Deciding to learn French puts you in the company of 200 million people who have recognized with its enormous canon of literature, important history and many speakers that French is certainly a language worth learning. This makes French the third most-studied language after Spanish and English. With 136 million who speak French as a first language and about the equivalent who do so as a second, there are in total about 500 million speakers.
French is considered an official language in 30 countries but the majority of native French speakers hail from France and Canada (particularly Quebec). French is also a rapidly growing language in Africa where it operates as a lingua franca. A lingua franca is a bridge language which allows different native speakers to converse and refers originally to the Frankish language (a major influence of today’s French).
French is a Romance language meaning it derives from the language of ancient Rome called Vulgar Latin. It has significant influences from the original Celtic inhabitants of Gaul, however, which has determined the syntax and phonology of modern French. In addition, from the 3rd century onwards invading Germanic tribes settled in areas nearby present-day France which also modified Vulgar Latin into the form France took. One of these tribes were the Franks whose land they occupied became known as Francia in Latin. It is from this that the language and the country have derived their present name.
The first surviving French text is the Oaths of Strasbourg from 842 and developed till the 11th century where it became one of the oldest non-Latin body of literature. In 1539, by the Ordinance of Villers-Cotterêts, French was made the official language of the government. In 1634 the Académie française was founded in the interests of preserving and regulating the French language which is still active today adapting foreign and modern terms. During the 17th to 19th century France was the most powerful nation in Europe and French became the language of international diplomacy and affairs as well as the preferred language of the educated classes. Only relatively recently, with the rise of the United States during the World Wars, has French lost this position of influence.
The French uses the Latin alphabet that English does but includes five diacritics, or accents, and two orthographic ligatures, fused vowels. Also similar to English is that pronunciation of French follows rules older than the spellings. While Old French for foot was spelled as it sounds “Pie” the spelling has be changed to reflect its Latin origins to “Pied”.
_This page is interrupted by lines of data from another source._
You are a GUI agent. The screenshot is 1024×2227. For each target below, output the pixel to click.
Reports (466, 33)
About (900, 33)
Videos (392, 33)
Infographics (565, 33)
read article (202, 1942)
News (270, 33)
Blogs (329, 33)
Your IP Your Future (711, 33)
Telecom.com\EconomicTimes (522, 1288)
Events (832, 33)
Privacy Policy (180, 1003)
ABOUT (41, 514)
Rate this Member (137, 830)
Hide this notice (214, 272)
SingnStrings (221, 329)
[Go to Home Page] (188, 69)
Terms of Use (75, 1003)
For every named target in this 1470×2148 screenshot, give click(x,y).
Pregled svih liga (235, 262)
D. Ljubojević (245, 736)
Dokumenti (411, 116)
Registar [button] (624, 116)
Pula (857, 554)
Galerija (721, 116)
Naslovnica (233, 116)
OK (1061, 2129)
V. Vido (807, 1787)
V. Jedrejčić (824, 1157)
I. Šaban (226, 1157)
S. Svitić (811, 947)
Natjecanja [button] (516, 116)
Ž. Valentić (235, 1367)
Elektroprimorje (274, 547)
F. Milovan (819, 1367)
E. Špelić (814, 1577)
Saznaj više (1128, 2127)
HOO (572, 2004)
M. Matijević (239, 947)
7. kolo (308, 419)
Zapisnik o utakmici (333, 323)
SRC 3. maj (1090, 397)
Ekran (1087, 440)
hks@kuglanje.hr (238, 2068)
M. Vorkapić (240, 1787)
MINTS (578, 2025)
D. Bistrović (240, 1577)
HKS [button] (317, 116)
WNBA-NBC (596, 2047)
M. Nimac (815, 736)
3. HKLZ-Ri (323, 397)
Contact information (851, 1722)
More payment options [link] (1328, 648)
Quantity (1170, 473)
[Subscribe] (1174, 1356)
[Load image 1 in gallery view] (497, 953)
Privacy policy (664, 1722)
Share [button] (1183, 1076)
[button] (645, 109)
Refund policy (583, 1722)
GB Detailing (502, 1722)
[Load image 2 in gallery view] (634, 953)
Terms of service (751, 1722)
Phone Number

French is moderately inflected which means words are modified to show grammatical categories. For example, nouns and many pronouns are inflected to signify whether singular or plural while adjectives also are inflected to correspond with the gender of the nouns they describe. Verbs are inflected creating the many conjugations of French verbs. many of which, thankfully, follow similar patterns.
We are already familiar with so many French words and terms that you will likely hear “bon voyage” as you leave to France. Even entire sentences such as “Je ne sais quoi” are in common usage. When you arrive it may be a more challenging language than you expected but just remember “Impossible n’est pas français!”